------ TEXT PASSAGE

I mean a full blown browser of current generation abilities, but with the option of completely keyboard driven interaction. Concise input of small commands (navigation, data extraction, exploring and massaging of extracted data, data uploading etc.) that can be composed to form more complex interactions.
It should have full interoperability with the CLI, don't go re-inventing grep, sed etc. but instead stand on their shoulders by interoperating fluently with them. In practice i expect this means the "programer's browser" functions as a full blown terminal emulator too.
If it were a text editor (and it should be a competent one of those, but the web is more than a textual medium so some implementations should certainly offer richer functionality than plain text editing) then the net and its many protocols would be its filesystem.
It should be extensible, but only by 1 language. Competing programer's browsers could offer alternative extension languages as their differentiator.
It should be entirely open for extension, by that i mean more than plugins, i should be able to rip out core parts of it to be replaced with alternative implementations (A's needs won't match B's needs and so on).

------------

● **PROBLEM STATEMENT**:
Copy out the passage about the keyboard-driven programmer's browser word for word, in full.

------ DATASET EXTRACT

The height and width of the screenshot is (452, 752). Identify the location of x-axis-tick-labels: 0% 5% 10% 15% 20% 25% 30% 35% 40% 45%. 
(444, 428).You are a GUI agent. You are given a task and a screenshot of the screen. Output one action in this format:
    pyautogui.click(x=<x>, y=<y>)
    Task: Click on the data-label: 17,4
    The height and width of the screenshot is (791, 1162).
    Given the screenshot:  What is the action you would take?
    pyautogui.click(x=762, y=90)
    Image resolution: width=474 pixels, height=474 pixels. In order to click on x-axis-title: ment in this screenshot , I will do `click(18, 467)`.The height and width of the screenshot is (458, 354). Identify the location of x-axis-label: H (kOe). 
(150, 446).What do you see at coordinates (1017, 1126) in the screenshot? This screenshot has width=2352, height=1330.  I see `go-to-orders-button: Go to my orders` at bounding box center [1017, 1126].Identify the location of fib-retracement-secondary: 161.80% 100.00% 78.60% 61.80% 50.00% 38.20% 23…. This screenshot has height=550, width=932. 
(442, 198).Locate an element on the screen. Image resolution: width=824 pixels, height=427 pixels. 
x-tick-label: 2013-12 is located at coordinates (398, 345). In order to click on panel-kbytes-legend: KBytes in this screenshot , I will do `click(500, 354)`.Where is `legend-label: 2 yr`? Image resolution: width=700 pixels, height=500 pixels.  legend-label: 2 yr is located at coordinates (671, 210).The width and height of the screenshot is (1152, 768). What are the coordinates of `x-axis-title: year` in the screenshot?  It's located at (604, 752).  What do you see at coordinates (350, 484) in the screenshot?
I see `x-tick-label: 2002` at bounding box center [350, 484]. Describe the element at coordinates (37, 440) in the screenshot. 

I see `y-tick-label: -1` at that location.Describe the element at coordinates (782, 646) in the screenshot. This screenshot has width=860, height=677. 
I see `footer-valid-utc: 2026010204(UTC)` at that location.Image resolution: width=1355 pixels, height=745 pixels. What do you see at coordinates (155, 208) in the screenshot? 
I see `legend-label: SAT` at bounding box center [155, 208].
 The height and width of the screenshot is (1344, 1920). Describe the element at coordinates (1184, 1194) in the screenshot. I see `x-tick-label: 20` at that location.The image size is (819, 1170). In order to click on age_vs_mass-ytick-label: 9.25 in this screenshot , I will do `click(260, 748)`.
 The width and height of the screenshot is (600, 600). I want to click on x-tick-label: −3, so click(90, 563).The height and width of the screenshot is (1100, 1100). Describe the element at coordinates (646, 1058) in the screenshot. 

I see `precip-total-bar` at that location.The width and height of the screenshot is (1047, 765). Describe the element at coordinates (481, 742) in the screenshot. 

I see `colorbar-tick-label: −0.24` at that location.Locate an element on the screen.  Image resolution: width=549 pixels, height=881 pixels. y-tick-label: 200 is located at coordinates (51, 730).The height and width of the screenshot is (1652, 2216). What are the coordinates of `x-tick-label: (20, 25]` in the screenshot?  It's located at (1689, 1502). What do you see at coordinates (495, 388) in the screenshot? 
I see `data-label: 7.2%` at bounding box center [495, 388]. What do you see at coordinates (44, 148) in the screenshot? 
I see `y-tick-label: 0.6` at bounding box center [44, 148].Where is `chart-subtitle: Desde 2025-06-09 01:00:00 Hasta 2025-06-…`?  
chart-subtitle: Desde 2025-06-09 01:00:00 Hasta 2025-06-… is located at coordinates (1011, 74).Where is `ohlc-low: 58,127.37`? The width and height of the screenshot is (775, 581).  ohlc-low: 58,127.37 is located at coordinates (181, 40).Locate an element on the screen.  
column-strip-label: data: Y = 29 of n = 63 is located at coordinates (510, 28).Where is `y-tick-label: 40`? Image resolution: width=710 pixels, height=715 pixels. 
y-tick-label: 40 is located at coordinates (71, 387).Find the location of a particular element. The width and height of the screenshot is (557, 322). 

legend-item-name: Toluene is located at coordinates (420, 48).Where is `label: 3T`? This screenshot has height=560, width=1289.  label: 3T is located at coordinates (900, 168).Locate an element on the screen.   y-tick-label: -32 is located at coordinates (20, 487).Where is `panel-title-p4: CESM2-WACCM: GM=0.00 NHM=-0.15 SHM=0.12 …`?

------------

● **RESPONSE FOR THIS EXERCISE**:
I mean a full blown browser of current generation abilities, but with the option of completely keyboard driven interaction. Concise input of small commands (navigation, data extraction, exploring and massaging of extracted data, data uploading etc.) that can be composed to form more complex interactions.
It should have full interoperability with the CLI, don't go re-inventing grep, sed etc. but instead stand on their shoulders by interoperating fluently with them. In practice i expect this means the "programer's browser" functions as a full blown terminal emulator too.
If it were a text editor (and it should be a competent one of those, but the web is more than a textual medium so some implementations should certainly offer richer functionality than plain text editing) then the net and its many protocols would be its filesystem.
It should be extensible, but only by 1 language. Competing programer's browsers could offer alternative extension languages as their differentiator.
It should be entirely open for extension, by that i mean more than plugins, i should be able to rip out core parts of it to be replaced with alternative implementations (A's needs won't match B's needs and so on).